Could you rewrite all of the records below, putting "Display resolution" in place of each "Image resolution" and leaving everything else unchanged?
start Data for the task
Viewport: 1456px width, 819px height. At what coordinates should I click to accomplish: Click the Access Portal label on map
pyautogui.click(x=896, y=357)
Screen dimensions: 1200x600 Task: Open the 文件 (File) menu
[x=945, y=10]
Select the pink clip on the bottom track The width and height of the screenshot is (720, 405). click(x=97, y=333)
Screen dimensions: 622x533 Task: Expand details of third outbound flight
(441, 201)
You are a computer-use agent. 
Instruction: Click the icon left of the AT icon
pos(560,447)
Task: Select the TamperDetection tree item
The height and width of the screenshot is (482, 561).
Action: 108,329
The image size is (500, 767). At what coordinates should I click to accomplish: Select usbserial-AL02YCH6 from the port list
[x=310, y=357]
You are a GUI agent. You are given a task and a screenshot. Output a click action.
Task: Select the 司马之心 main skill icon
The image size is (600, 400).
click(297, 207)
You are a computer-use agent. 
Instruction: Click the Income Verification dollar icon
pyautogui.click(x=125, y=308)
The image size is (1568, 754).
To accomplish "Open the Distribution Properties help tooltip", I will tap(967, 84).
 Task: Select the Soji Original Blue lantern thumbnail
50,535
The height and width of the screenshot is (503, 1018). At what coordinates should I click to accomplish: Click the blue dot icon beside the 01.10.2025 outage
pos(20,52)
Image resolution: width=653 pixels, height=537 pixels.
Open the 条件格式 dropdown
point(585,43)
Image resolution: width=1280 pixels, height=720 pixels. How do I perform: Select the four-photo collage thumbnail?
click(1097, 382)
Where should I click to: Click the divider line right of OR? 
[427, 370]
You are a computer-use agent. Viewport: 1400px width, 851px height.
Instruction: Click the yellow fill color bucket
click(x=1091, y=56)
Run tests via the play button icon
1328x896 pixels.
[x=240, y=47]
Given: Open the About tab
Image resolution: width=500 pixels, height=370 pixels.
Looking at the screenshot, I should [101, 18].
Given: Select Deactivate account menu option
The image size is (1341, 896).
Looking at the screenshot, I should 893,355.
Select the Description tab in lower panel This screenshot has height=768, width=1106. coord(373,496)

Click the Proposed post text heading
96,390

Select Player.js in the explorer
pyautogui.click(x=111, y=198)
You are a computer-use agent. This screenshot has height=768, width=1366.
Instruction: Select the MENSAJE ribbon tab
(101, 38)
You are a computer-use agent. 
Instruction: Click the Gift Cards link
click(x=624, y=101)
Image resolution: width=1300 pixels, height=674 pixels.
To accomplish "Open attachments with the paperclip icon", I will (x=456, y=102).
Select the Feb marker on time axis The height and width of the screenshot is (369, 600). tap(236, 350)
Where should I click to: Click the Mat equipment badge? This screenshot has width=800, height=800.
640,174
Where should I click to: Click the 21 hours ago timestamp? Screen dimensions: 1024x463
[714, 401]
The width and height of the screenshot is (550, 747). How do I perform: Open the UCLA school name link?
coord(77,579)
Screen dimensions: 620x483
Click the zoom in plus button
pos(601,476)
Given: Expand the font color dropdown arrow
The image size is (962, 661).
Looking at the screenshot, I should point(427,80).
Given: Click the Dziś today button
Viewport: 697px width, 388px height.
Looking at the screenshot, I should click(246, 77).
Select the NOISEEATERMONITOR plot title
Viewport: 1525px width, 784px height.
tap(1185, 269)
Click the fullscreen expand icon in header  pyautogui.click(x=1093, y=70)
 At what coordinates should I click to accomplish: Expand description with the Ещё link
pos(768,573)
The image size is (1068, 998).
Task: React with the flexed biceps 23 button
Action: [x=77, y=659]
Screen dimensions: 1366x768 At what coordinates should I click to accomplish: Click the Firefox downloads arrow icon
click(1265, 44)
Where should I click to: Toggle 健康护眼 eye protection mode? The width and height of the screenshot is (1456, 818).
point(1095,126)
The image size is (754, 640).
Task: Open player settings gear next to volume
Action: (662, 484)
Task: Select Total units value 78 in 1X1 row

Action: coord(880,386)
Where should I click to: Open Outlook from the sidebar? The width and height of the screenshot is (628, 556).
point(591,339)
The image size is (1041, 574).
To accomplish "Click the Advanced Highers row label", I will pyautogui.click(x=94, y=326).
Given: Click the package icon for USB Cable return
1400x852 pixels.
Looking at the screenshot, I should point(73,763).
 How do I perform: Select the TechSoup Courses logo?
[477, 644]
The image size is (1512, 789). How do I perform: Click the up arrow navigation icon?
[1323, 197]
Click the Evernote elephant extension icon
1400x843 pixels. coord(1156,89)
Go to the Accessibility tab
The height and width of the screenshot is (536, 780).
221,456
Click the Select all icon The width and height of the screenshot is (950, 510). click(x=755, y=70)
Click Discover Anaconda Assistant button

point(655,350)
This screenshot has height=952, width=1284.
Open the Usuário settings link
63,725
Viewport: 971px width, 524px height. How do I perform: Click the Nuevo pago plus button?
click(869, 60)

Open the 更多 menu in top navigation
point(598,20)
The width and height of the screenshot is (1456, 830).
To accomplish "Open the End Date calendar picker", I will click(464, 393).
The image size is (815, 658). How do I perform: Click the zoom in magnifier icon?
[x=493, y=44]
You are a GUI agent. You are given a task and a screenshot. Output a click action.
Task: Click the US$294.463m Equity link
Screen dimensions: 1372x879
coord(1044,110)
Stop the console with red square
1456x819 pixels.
end Data for the task
§ **Exercise solution**:
Viewport: 1456px width, 819px height. At what coordinates should I click to accomplish: Click the Access Portal label on map
pyautogui.click(x=896, y=357)
Screen dimensions: 1200x600 Task: Open the 文件 (File) menu
[x=945, y=10]
Select the pink clip on the bottom track The width and height of the screenshot is (720, 405). click(x=97, y=333)
Screen dimensions: 622x533 Task: Expand details of third outbound flight
(441, 201)
You are a computer-use agent. 
Instruction: Click the icon left of the AT icon
pos(560,447)
Task: Select the TamperDetection tree item
The height and width of the screenshot is (482, 561).
Action: 108,329
The image size is (500, 767). At what coordinates should I click to accomplish: Select usbserial-AL02YCH6 from the port list
[x=310, y=357]
You are a GUI agent. You are given a task and a screenshot. Output a click action.
Task: Select the 司马之心 main skill icon
The image size is (600, 400).
click(297, 207)
You are a computer-use agent. 
Instruction: Click the Income Verification dollar icon
pyautogui.click(x=125, y=308)
The image size is (1568, 754).
To accomplish "Open the Distribution Properties help tooltip", I will tap(967, 84).
 Task: Select the Soji Original Blue lantern thumbnail
50,535
The height and width of the screenshot is (503, 1018). At what coordinates should I click to accomplish: Click the blue dot icon beside the 01.10.2025 outage
pos(20,52)
Display resolution: width=653 pixels, height=537 pixels.
Open the 条件格式 dropdown
point(585,43)
Display resolution: width=1280 pixels, height=720 pixels. How do I perform: Select the four-photo collage thumbnail?
click(1097, 382)
Where should I click to: Click the divider line right of OR? 
[427, 370]
You are a computer-use agent. Viewport: 1400px width, 851px height.
Instruction: Click the yellow fill color bucket
click(x=1091, y=56)
Run tests via the play button icon
1328x896 pixels.
[x=240, y=47]
Given: Open the About tab
Display resolution: width=500 pixels, height=370 pixels.
Looking at the screenshot, I should [101, 18].
Given: Select Deactivate account menu option
The image size is (1341, 896).
Looking at the screenshot, I should 893,355.
Select the Description tab in lower panel This screenshot has height=768, width=1106. coord(373,496)

Click the Proposed post text heading
96,390

Select Player.js in the explorer
pyautogui.click(x=111, y=198)
You are a computer-use agent. This screenshot has height=768, width=1366.
Instruction: Select the MENSAJE ribbon tab
(101, 38)
You are a computer-use agent. 
Instruction: Click the Gift Cards link
click(x=624, y=101)
Display resolution: width=1300 pixels, height=674 pixels.
To accomplish "Open attachments with the paperclip icon", I will (x=456, y=102).
Select the Feb marker on time axis The height and width of the screenshot is (369, 600). tap(236, 350)
Where should I click to: Click the Mat equipment badge? This screenshot has width=800, height=800.
640,174
Where should I click to: Click the 21 hours ago timestamp? Screen dimensions: 1024x463
[714, 401]
The width and height of the screenshot is (550, 747). How do I perform: Open the UCLA school name link?
coord(77,579)
Screen dimensions: 620x483
Click the zoom in plus button
pos(601,476)
Given: Expand the font color dropdown arrow
The image size is (962, 661).
Looking at the screenshot, I should point(427,80).
Given: Click the Dziś today button
Viewport: 697px width, 388px height.
Looking at the screenshot, I should click(246, 77).
Select the NOISEEATERMONITOR plot title
Viewport: 1525px width, 784px height.
tap(1185, 269)
Click the fullscreen expand icon in header  pyautogui.click(x=1093, y=70)
 At what coordinates should I click to accomplish: Expand description with the Ещё link
pos(768,573)
The image size is (1068, 998).
Task: React with the flexed biceps 23 button
Action: [x=77, y=659]
Screen dimensions: 1366x768 At what coordinates should I click to accomplish: Click the Firefox downloads arrow icon
click(1265, 44)
Where should I click to: Toggle 健康护眼 eye protection mode? The width and height of the screenshot is (1456, 818).
point(1095,126)
The image size is (754, 640).
Task: Open player settings gear next to volume
Action: (662, 484)
Task: Select Total units value 78 in 1X1 row

Action: coord(880,386)
Where should I click to: Open Outlook from the sidebar? The width and height of the screenshot is (628, 556).
point(591,339)
The image size is (1041, 574).
To accomplish "Click the Advanced Highers row label", I will pyautogui.click(x=94, y=326).
Given: Click the package icon for USB Cable return
1400x852 pixels.
Looking at the screenshot, I should point(73,763).
 How do I perform: Select the TechSoup Courses logo?
[477, 644]
The image size is (1512, 789). How do I perform: Click the up arrow navigation icon?
[1323, 197]
Click the Evernote elephant extension icon
1400x843 pixels. coord(1156,89)
Go to the Accessibility tab
The height and width of the screenshot is (536, 780).
221,456
Click the Select all icon The width and height of the screenshot is (950, 510). click(x=755, y=70)
Click Discover Anaconda Assistant button

point(655,350)
This screenshot has height=952, width=1284.
Open the Usuário settings link
63,725
Viewport: 971px width, 524px height. How do I perform: Click the Nuevo pago plus button?
click(869, 60)

Open the 更多 menu in top navigation
point(598,20)
The width and height of the screenshot is (1456, 830).
To accomplish "Open the End Date calendar picker", I will click(464, 393).
The image size is (815, 658). How do I perform: Click the zoom in magnifier icon?
[x=493, y=44]
You are a GUI agent. You are given a task and a screenshot. Output a click action.
Task: Click the US$294.463m Equity link
Screen dimensions: 1372x879
coord(1044,110)
Stop the console with red square
1456x819 pixels.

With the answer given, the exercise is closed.